I encourage you to read (or re-read) the whole thing, but I will include the last section here because it is most relevant to the topic of this post. It is a section not for statisticians, but directed toward those working with statisticians. I think it’s fair to take this as evidence of the widespread nature of problems like those that come up around declining co-authorship. Unfortunately, I don’t think the guidelines are widely read, acknowledged, or followed by non-statisticians, and it often doesn’t get enough traction when preached from statisticians themselves. Regardless, here it is — to read and to share [boldface is mine]:

Responsibilities of Employers, Including Organizations, Individuals, Attorneys, or Other Clients Employing Statistical Practitioners Those employing any person to analyze data are implicitly relying on the profession’s reputation for objectivity. However, this creates an obligation on the part of the employer to understand and respect statisticians’ obligation of objectivity.

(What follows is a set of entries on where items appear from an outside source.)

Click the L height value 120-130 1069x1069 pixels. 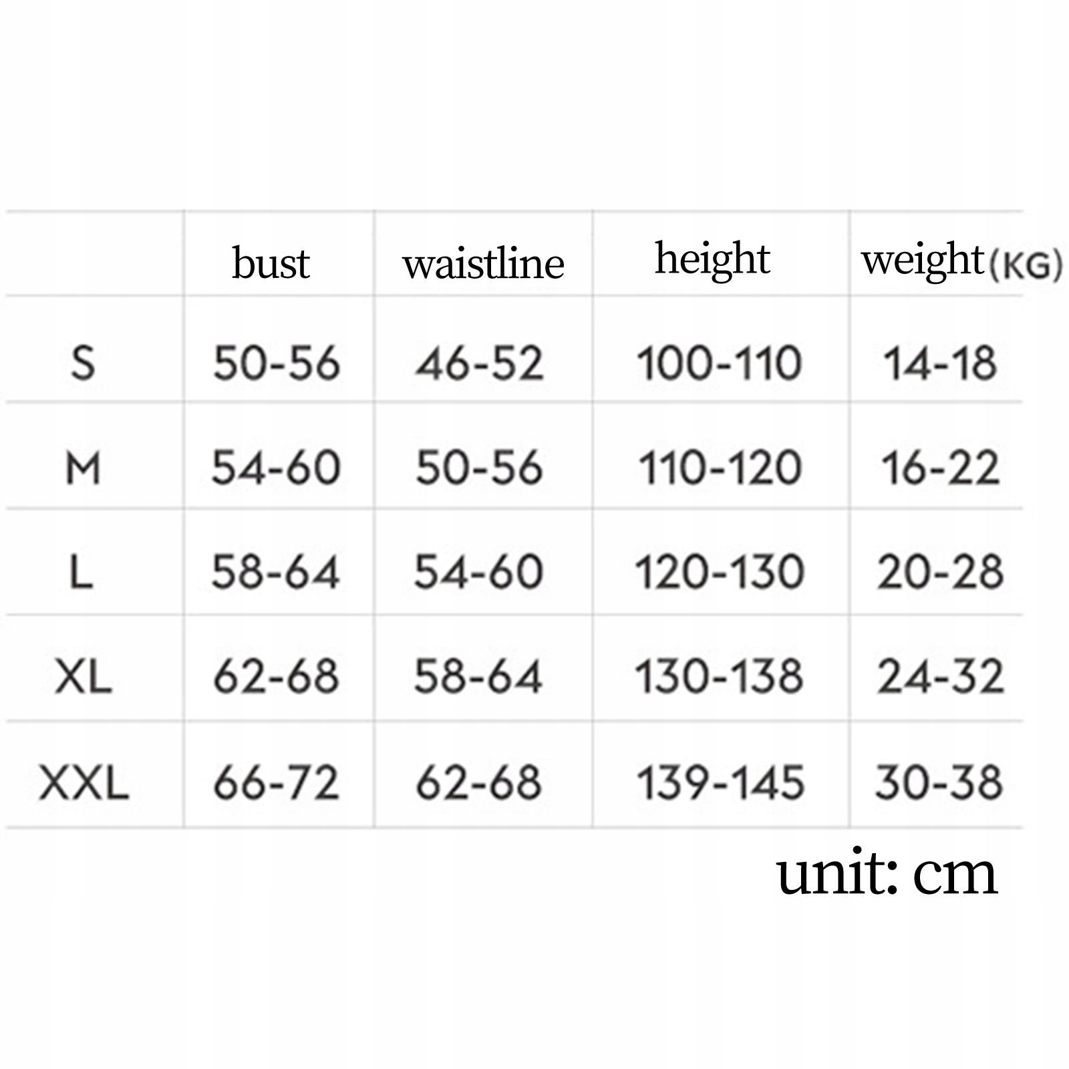pyautogui.click(x=719, y=573)
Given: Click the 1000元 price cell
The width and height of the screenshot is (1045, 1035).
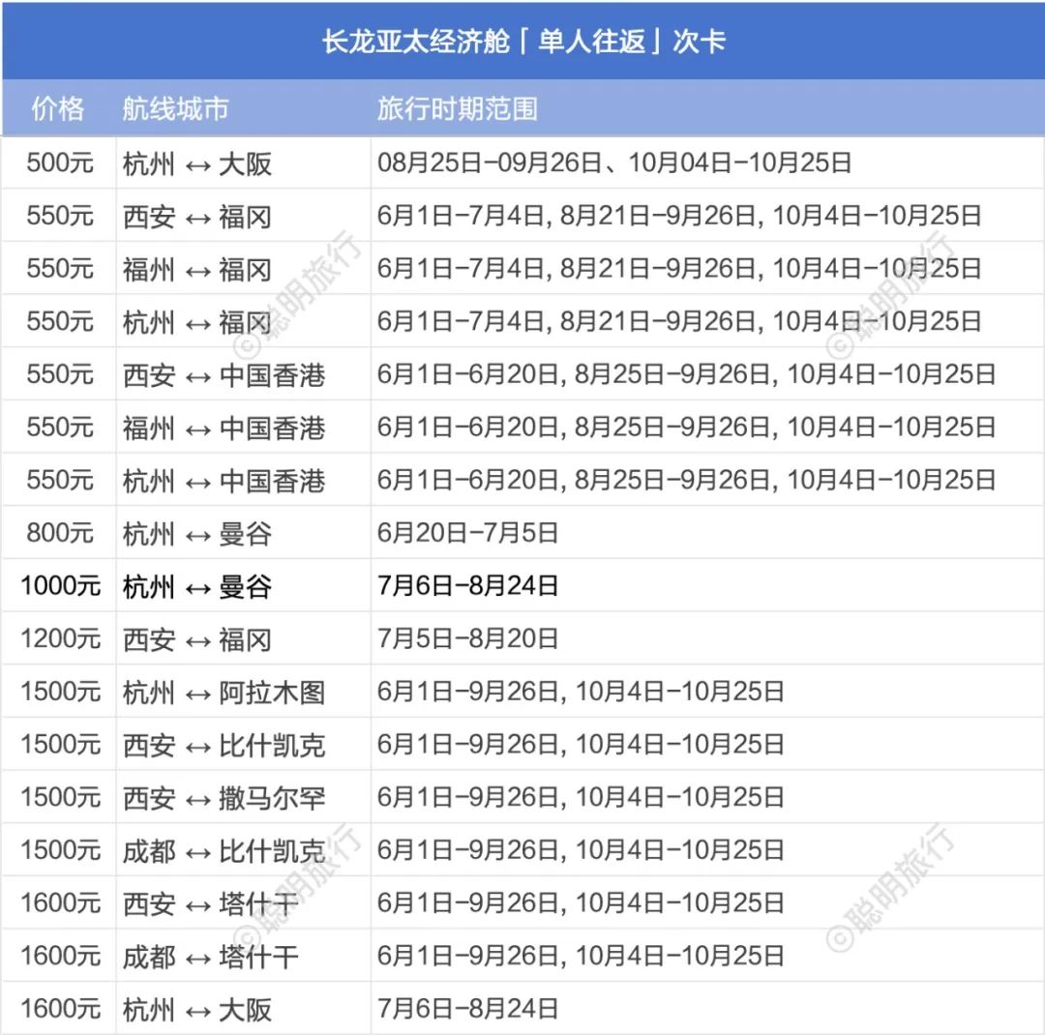Looking at the screenshot, I should point(60,585).
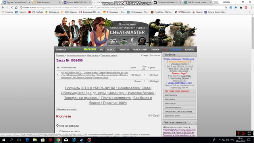The width and height of the screenshot is (254, 143).
Task: Open ХАЛЯВА navigation menu item
Action: pos(189,49)
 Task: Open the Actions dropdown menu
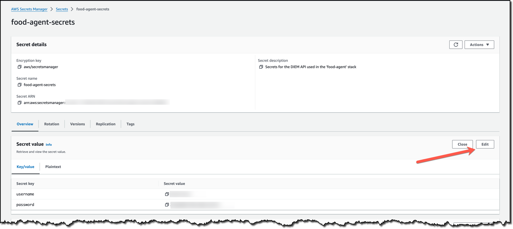479,45

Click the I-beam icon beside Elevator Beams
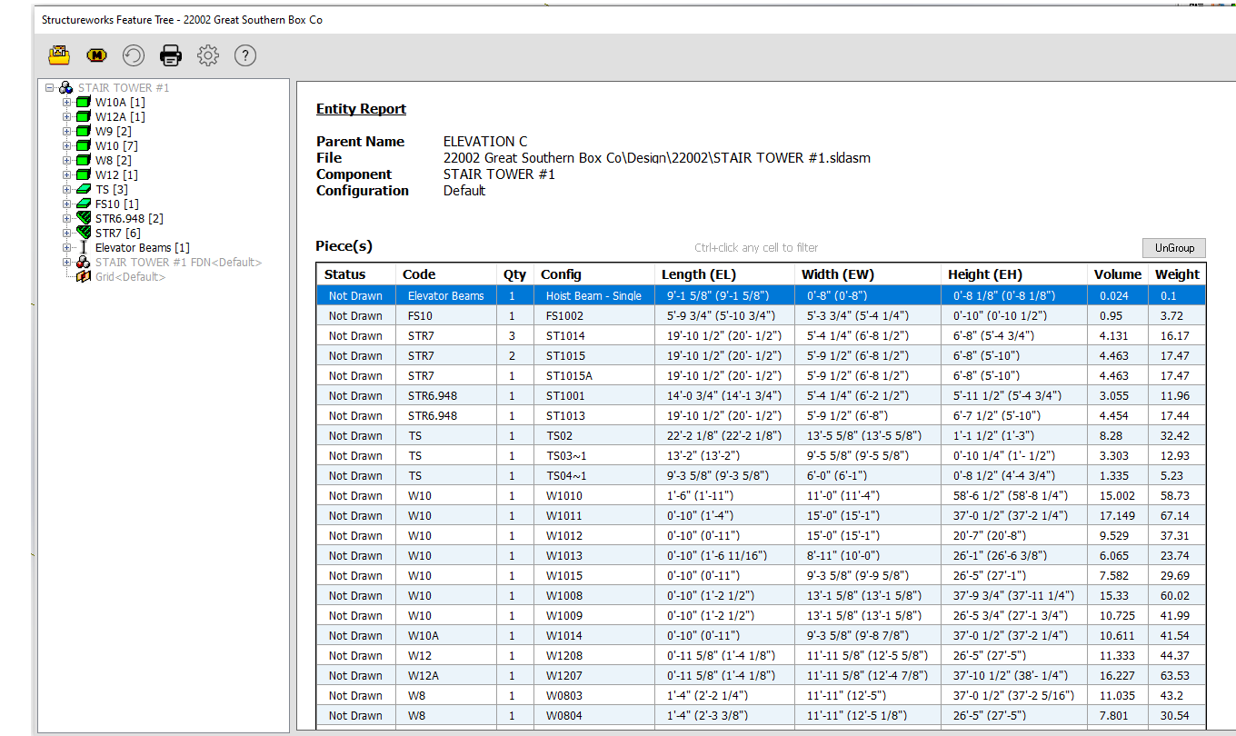tap(84, 247)
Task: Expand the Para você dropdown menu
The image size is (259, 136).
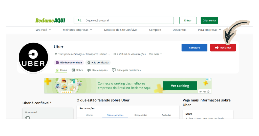Action: [x=42, y=30]
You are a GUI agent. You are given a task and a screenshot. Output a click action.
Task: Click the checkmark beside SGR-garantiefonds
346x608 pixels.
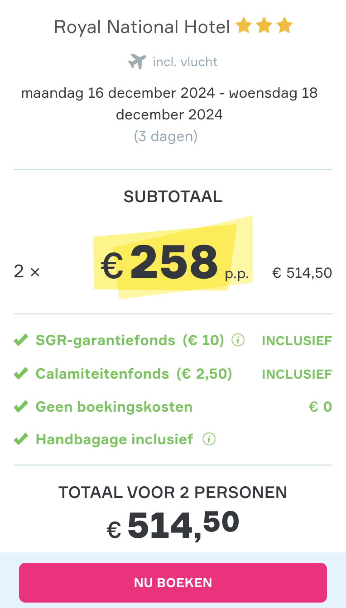click(21, 340)
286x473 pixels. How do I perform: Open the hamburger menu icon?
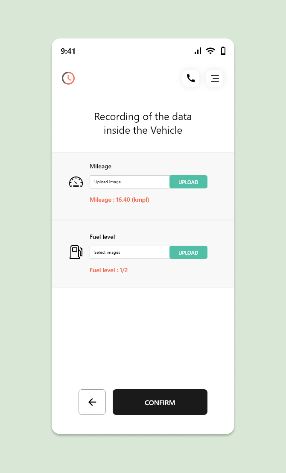pyautogui.click(x=215, y=78)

  1. Recognize that the ethical guidelines exist and were instituted for the protection and support of the statistician and the consumer alike. 
  2. Maintain a working environment free from intimidation, including discrimination based on personal characteristics; bullying; coercion; unwelcome physical (including sexual) contact; and other forms of harassment.
  3. Recognize that valid findings result from competent work in a moral environment. Employers, funders, or those who commission statistical analysis have an obligation to rely on the expertise and judgment of qualified statisticians for any data analysis. This obligation may be especially relevant in analyses known or anticipated to have tangible physical, financial, or psychological effects.
  4. Recognize the results of valid statistical studies cannot be guaranteed to conform to the expectations or desires of those commissioning the study or the statistical practitioner(s)
  5. Recognize it is contrary to these guidelines to report or follow only those results that conform to expectations without explicitly acknowledging competing findings and the basis for choices regarding which results to report, use, and/or cite.
  6. Recognize the inclusion of statistical practitioners as authors or acknowledgement of their contributions to projects or publications requires their explicit permission because it implies endorsement of the work.
  7. Support sound statistical analysis and expose incompetent or corrupt statistical practice. 
  8. Strive to protect the professional freedom and responsibility of statistical practitioners who comply with these guidelines.

There is nothing about a responsibility of statisticians to compromise their professional integrity to help the careers of other scientists. Period. If you are a statistician, stand up for your professional opinions. You have an ethical responsibility to do so. Something is wrong if you are feeling pressured to “sign off” on work you don’t agree with. If you are someone working with statisticians, please respect their professional opinion and their responsibility to according to the guidelines and their own internal ethics-meter (which may differ by individual). Statisticians should be able to do their jobs without being placed in ethical dilemmas daily — or forced to compromise their ethics to maintain productive professional relationships and collaborations. If they choose not to be a co-author on your work, respect that decision — and reflect hard on why they are making that decision.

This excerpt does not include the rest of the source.